In Capri e non più Capri, La Capria racconta un suo viaggio nella costiera amalfitana; dall’alto della strada il mare e i paesi sembrano apparentemente intatti, ma avvicinandosi si avvertono i segni sensibili di «un disfacimento diffuso, capillare, ostinato, meticoloso»[4], un disincanto che annebbia la percezione, dissolve la memoria, ma col ricordo di ciò che erano un tempo quei luoghi cade una parte di sé, la continuità tra il passato e il futuro, la possibilità di tramandare ad altri quell’esperienza.
Divento un diserede.
Quei luoghi «non erano più parte di me…mi venivano incontro disanimati e diversi…Tutti gli dèi che una volta li abitavano li avevano silenziosamente abbandonati»[5].
Il degrado della natura si accompagna a quello antropologico, perché i luoghi della così detta bellezza del Sud sono invasi da gruppi e carovane «di ceffi coperti di ciaffi, tristi figuri, facce patibolari, facce postribolari, facce ‘piene di voglie e vuote di significato’, perduto ogni costume, perduto ogni ritegno», «facce di iena, facce di murena, facce di leone, facce di lemure, di iguana, di gorilla, di faina», facce di camorristi e speculatori privi di ogni cultura. In La Capria riaffiora ogni tanto l’indignazione che lo ha spinto a scrivere la sceneggiatura di Mani sulla città, per quanto possa provare nostalgia per quei «nomi che furono di luoghi» e ora sono «non luoghi spettrali»[6].

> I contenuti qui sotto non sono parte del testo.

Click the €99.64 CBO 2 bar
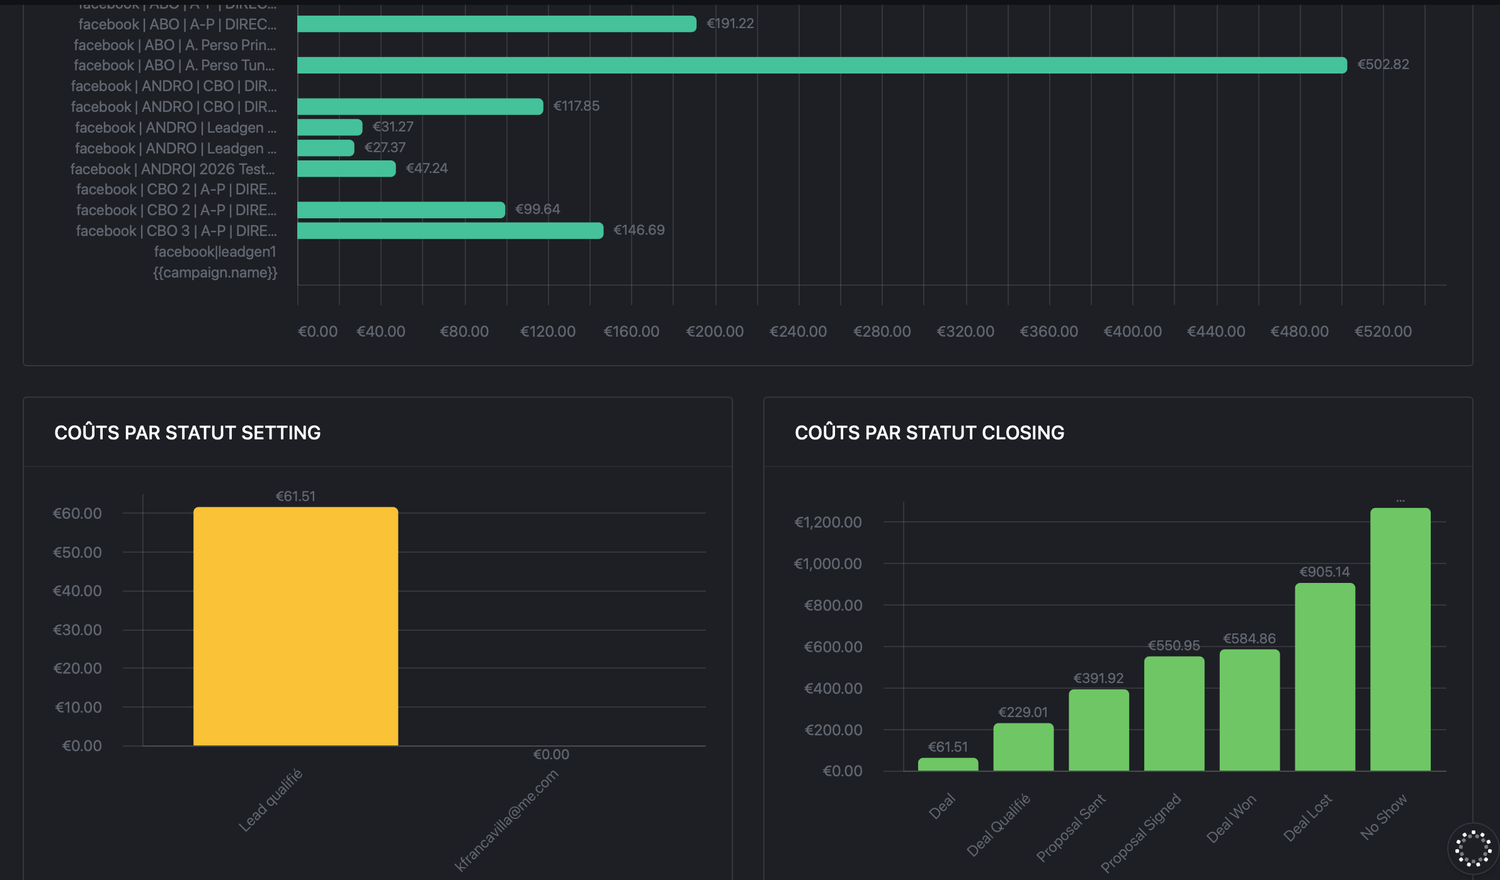This screenshot has width=1500, height=880. [401, 210]
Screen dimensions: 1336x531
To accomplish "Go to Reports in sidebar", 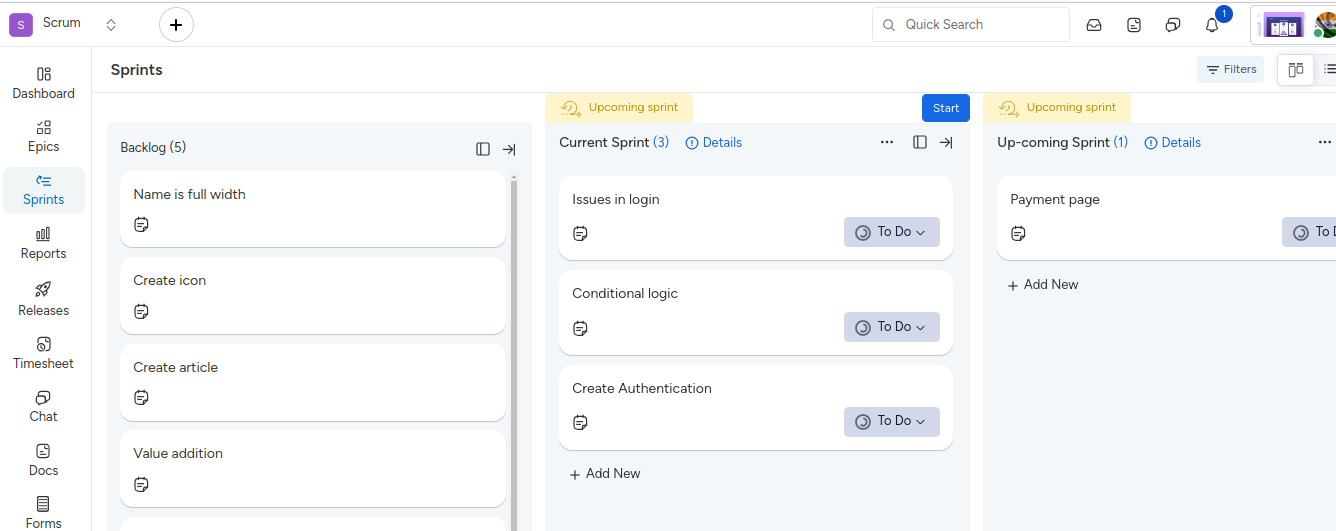I will click(x=44, y=243).
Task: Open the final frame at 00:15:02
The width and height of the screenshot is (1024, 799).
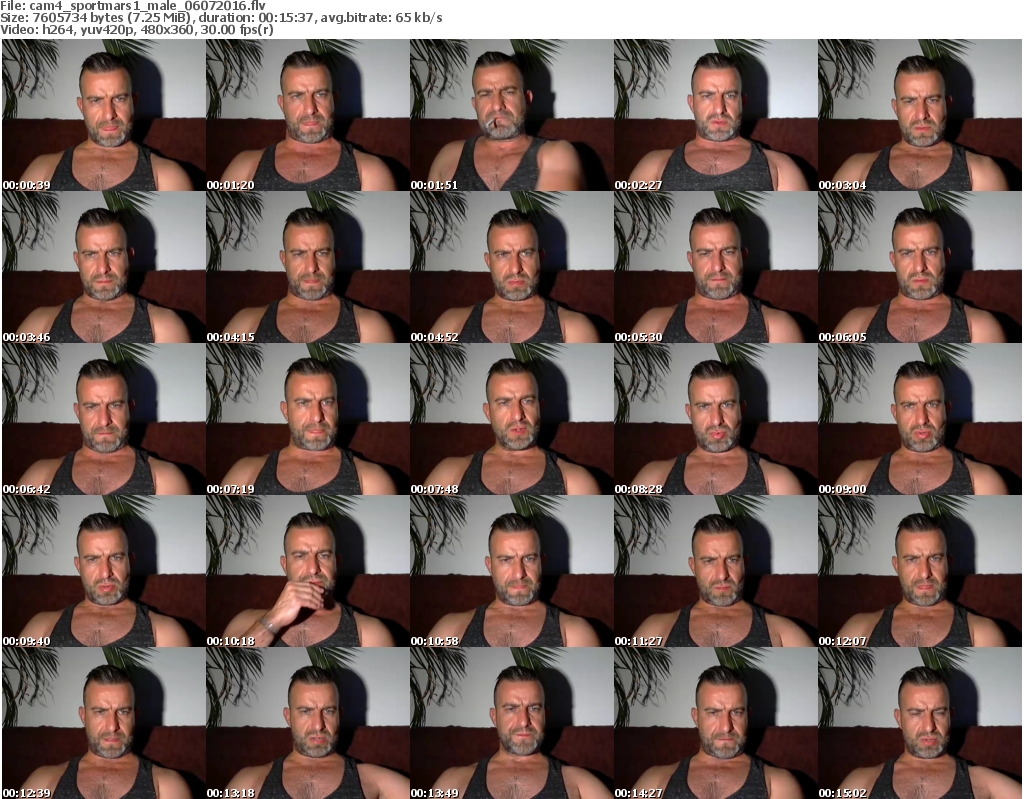Action: pos(918,723)
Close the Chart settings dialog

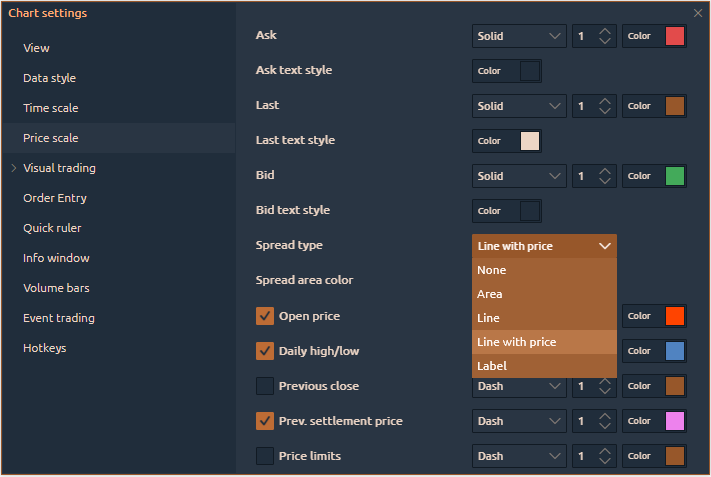pyautogui.click(x=697, y=13)
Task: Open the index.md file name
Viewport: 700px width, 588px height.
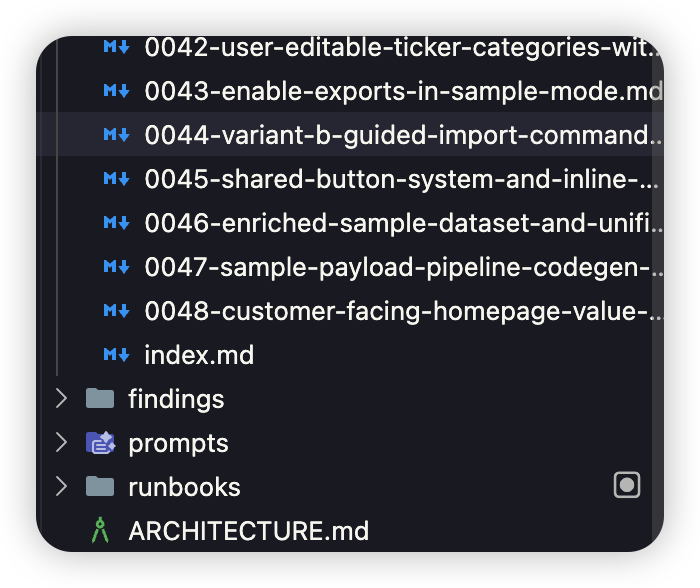Action: pyautogui.click(x=199, y=355)
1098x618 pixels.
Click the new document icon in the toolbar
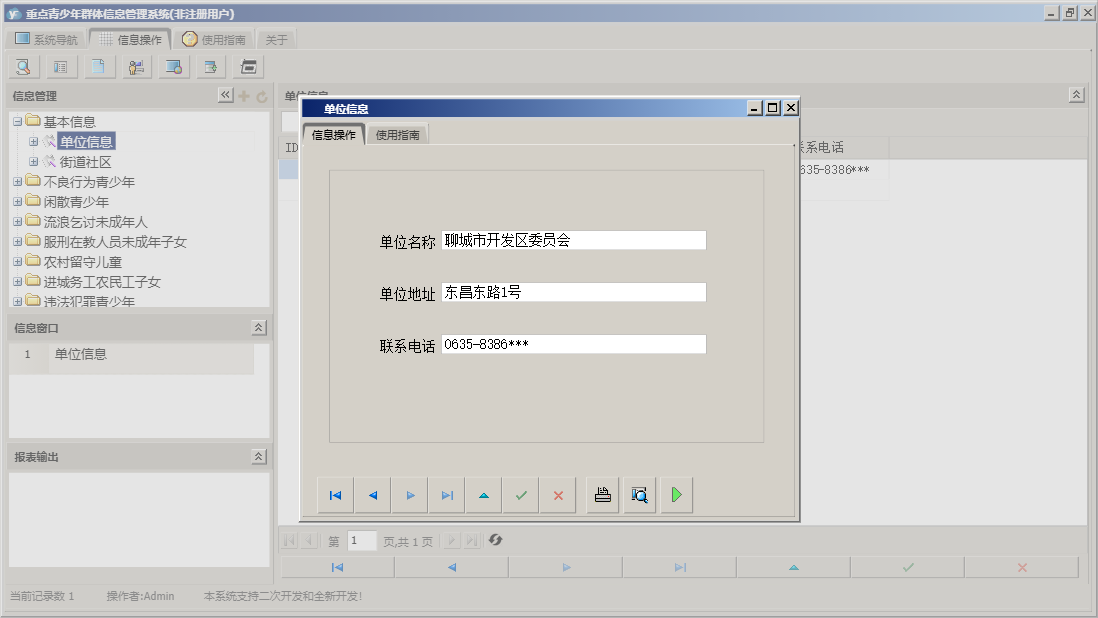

L’immagine della “mosca nella bottiglia” che da il titolo a un libro di La Capria deriva da Wittgenstein. Noi non possiamo che vedere il mondo attraverso il vetro della bottiglia in cui siamo e dalla posizione in cui si trova: anche quando ne contorniamo i confini e perfino quando tentiamo di uscirne, come auspicato da Wittgenstein, sempre da questa visione partiamo (che è linguaggio, assetto familiare, ordine simbolico). Le categorie che usiamo provengono esse pure dall’interno della bottiglia, anche quando non vogliamo rassegnarci a stare chiusi dentro di essa. Così pur cercando disperatamente di uscire dal mondo della vita in cui siamo, non possiamo farlo che partendo dal suo regime di desiderio, di potere, di produzione. Non esiste, di per sé, per noi un punto di vista esterno a quello della bottiglia, e per uscirne possiamo solo percorrerne i bordi fino all’imboccatura: «Insomma immaginare qual è la forma della bottiglia in cui siamo imbottigliati è altrettanto difficile che indovinare la forma di un sottomarino…standoci dentro. Chi ci sta dentro, quando il sottomarino naviga sott’acqua, vede solo un labirinto di tubi contorti», un groviglio di strumenti particolari e di frantumi da cui è molto difficile immaginare la sua forma totale»[7].
Da tre bottiglie si deve cercare di uscire: quella del luogo e della mentalità (che nel suo caso sono quelli della borghesia partenopea e della sua “napolitudine”), quella del linguaggio, che come un ordine simbolico invisibile determina ciò che può essere dicibile o non dicibile in un tempo storico, e quella dell’ideologia che si irrigidisce di fronte alla mutabilità del reale (quanto a quest’ultima va detto che è per noi divenuta una bottiglia assai vuota, da molto, e quasi non esiste più, almeno come pensiero consapevole, le manipolazioni trascorrono in modo immaginario e inavvertito).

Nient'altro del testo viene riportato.